Having the information which bad_page etc. dump out would definately help.

I can't figure out what is going on with the data you provide, probably
someone else can.

> What I'm doing in the port is resetting protection bits so that when
> it page faults.  It will calculate a miss ratio based on the number of
> accessed bits and other information.  After I gather the information I
> will reset the accessed bits.  Then based on previous miss ratios and
> current miss ratio it will give out memory to different processes
> based on that.  That's the general idea.  For more specifics:
> 
> http://carmen.cs.uiuc.edu/paper/ASPLOS04-Zhou.pdf
> 
> I've narrowed it down to primarily when I call the following functions:
> ptep_test_and_clear_young,
> static inline pte_t pte_mknominor(pte_t pte) { (pte).pte_low &=
> ~_PAGE_PROTNONE; return pte; }
> static inline pte_t pte_mkminor(pte_t pte) { (pte).pte_low |=
> _PAGE_PROTNONE; return pte; }
> static inline pte_t pte_mkpresent(pte_t pte) { (pte).pte_low |=
> _PAGE_PRESENT; return pte; }
> static inline pte_t pte_mkabsent(pte_t pte) { (pte).pte_low &=
> ~_PAGE_PRESENT; return pte; }
> 
> When I don't have those functions in my code the kernel doesn't crash,
> but when I do they crash.  So, my question is am I to page accounting
> aspects? I looked at rmap functions for incrementing the _mapcount but
> they seem to be only for when a pte is copied.  Should I be
> incrementing the pagecount at any point?

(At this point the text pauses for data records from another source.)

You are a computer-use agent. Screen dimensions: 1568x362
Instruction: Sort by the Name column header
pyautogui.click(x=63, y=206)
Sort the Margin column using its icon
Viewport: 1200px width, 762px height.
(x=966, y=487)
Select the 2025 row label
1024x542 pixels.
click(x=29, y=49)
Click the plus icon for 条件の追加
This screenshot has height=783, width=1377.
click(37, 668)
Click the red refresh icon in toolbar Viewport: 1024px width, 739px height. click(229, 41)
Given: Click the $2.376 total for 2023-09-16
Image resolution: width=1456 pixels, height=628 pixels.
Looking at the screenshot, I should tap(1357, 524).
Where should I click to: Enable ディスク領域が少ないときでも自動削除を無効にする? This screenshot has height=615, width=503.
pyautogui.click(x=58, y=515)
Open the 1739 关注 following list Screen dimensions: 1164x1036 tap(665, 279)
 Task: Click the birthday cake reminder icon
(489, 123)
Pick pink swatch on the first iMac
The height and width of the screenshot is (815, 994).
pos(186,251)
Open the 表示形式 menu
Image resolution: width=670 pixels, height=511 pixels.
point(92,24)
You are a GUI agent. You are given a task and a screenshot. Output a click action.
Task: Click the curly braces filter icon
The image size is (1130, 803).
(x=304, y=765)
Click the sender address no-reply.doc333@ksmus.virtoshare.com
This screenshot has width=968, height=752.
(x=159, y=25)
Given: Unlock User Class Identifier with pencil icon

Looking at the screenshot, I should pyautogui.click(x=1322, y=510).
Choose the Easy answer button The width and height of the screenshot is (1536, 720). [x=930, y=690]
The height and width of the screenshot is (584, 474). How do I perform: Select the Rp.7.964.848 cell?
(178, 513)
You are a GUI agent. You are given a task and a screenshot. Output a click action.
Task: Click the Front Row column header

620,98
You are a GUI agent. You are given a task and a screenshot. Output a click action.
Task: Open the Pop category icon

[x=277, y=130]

Nope - that should be internal to rmap.c (you shouldnt touch mapcount directly). 
But you dont seem to be doing that anyway. 

> rmap.c
> BUG(page_mapcount(page)< 0) is invoked when the accessed bits are
> cleared in zap_pte, but I don't know how the page is being corrupted. 

Why dont you post the code (in case its GPL)...